Thomsen: It instant-messages the team that D'Antoni is going to be a firm leader. Marbury is unpopular in the locker room, and the move to bench him will be appreciated by the same players who didn't like seeing Marbury welcomed back early last season after he briefly left the team. Curry hasn't been in shape despite knowing the demands of D'Antoni's rapid style of play, so the team moves on without him while Zach Randolph exploits scoring opportunities by sprinting up the floor.

Burns: As they say at La Scala, "Bravo!" for D'Antoni. D'Antoni's mandate in New York is to rebuild for long-term success. If it means angering a couple of players, or even losing a few more games in the short term, so be it.

McCallum: The benching of Curry and Marbury was absolutely not a surprise. Curry showed up like a blimp, and Marbury was never in the Knicks' plans. Too much baggage from the previous administration. However, the scenarios will play out differently. Marbury will be gone, one way or another, but Curry will be in the rotation eventually. They have to play Curry, even with all his excess avoirdupois, because they are too small and too bereft of points inside without him.

Mannix: Over the last two seasons, no team has personified the "inmates running the asylum" cliché more than the Knicks. Marbury abandons his teammates in Phoenix and Isiah Thomas plays him 34 minutes the next night. Curry can't defend a lamppost and averages fewer rebounds than Quentin Richardson, and Thomas starts him in 58 of the 59 games he played last season. D'Antoni is finally holding them accountable for what they are: underachieving, overpaid malcontents.

3. What are reasonable expectations for Greg Oden when he returns from a foot injury?

Thomsen: Expect very little. The Trail Blazers should demand as much. He has been out a long time and he's very young. The Blazers are a young franchise from their front office all the way down to the backcourt. All of them have a lot to learn and prove before they'll contend for a championship, so it's not like Oden's development is holding them back from realizing their potential. Give him time.

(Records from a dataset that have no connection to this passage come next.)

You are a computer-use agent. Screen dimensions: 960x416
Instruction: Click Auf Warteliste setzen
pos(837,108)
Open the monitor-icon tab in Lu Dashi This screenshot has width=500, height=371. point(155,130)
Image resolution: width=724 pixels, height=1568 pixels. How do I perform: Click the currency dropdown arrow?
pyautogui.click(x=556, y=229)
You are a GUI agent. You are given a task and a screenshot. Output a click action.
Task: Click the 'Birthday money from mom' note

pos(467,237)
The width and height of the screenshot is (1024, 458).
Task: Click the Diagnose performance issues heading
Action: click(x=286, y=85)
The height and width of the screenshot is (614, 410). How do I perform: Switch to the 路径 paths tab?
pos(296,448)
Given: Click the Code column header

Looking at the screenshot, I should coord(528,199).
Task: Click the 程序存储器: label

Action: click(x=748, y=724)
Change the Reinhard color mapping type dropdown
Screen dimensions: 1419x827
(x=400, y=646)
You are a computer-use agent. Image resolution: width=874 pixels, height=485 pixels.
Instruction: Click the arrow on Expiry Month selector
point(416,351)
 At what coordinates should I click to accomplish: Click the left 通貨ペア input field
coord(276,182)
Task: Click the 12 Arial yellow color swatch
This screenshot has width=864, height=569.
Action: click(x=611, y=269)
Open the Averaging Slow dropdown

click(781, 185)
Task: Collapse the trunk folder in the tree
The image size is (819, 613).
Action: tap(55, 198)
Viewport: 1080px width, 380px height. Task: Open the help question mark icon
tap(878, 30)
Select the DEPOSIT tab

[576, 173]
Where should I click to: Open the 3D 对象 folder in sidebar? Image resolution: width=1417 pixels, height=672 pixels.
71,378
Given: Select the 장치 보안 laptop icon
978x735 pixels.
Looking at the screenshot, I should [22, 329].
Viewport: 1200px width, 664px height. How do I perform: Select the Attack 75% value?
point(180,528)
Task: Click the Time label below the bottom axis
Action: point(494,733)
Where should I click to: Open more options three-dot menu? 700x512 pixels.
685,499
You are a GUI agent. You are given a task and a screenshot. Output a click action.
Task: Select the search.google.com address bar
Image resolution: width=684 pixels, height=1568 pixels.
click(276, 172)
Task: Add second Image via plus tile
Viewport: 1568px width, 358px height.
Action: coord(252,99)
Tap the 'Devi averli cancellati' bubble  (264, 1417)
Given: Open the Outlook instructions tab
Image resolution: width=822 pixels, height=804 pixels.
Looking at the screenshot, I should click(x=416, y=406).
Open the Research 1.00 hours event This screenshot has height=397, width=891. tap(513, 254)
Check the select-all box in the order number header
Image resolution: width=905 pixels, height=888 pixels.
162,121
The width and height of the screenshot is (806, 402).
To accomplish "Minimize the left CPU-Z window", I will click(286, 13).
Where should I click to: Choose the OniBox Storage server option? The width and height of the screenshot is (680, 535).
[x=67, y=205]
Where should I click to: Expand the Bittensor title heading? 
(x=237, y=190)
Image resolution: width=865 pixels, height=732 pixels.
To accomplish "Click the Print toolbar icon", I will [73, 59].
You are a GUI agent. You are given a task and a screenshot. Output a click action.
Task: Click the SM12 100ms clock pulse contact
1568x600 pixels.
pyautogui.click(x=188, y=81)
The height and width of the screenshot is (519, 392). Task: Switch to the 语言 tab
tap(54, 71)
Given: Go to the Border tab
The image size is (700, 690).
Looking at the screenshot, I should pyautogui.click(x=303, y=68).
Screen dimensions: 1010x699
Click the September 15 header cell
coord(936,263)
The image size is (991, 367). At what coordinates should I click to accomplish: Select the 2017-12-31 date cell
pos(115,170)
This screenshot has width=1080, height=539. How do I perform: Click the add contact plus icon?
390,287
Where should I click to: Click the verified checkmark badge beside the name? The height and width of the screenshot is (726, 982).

Burns: At this point, Blazers fans would probably settle for Oden just making it through a single game. But assuming the oft-injured 7-footer avoids the Martin/Walton/Bowie curse and makes it back on the court this season, 10 points and 10 rebounds per game would not be unreasonable. Oden's biggest contributions were never going to be about big numbers anyway. His role for this current Portland team was to be a dominating interior presence, a huge body to defend the post, block shots and control the backboards. If he can provide that dimension right away, Blazers fans should be more than happy.

McCallum: To be a guy who stays healthy and gives them 28 minutes a game of solid shot-blocking, lane-clogging defense. I honestly believe the Blazers would settle for that at this point.

Mannix: Oden should be expected to defend like Russell and score like Wilt. Kidding, of course, but the expectations for him have been pretty ridiculous recently. The truth is, the player Oden should strive to be like as a rookie is the man everyone dreads comparing him to: Sam Bowie. He was a solid, capable starting center as a rookie in 1984-85, averaging 10.0 points and 8.6 rebounds. Oden has the tools to be great. But he's 20 years old. Let's give him some time to get there.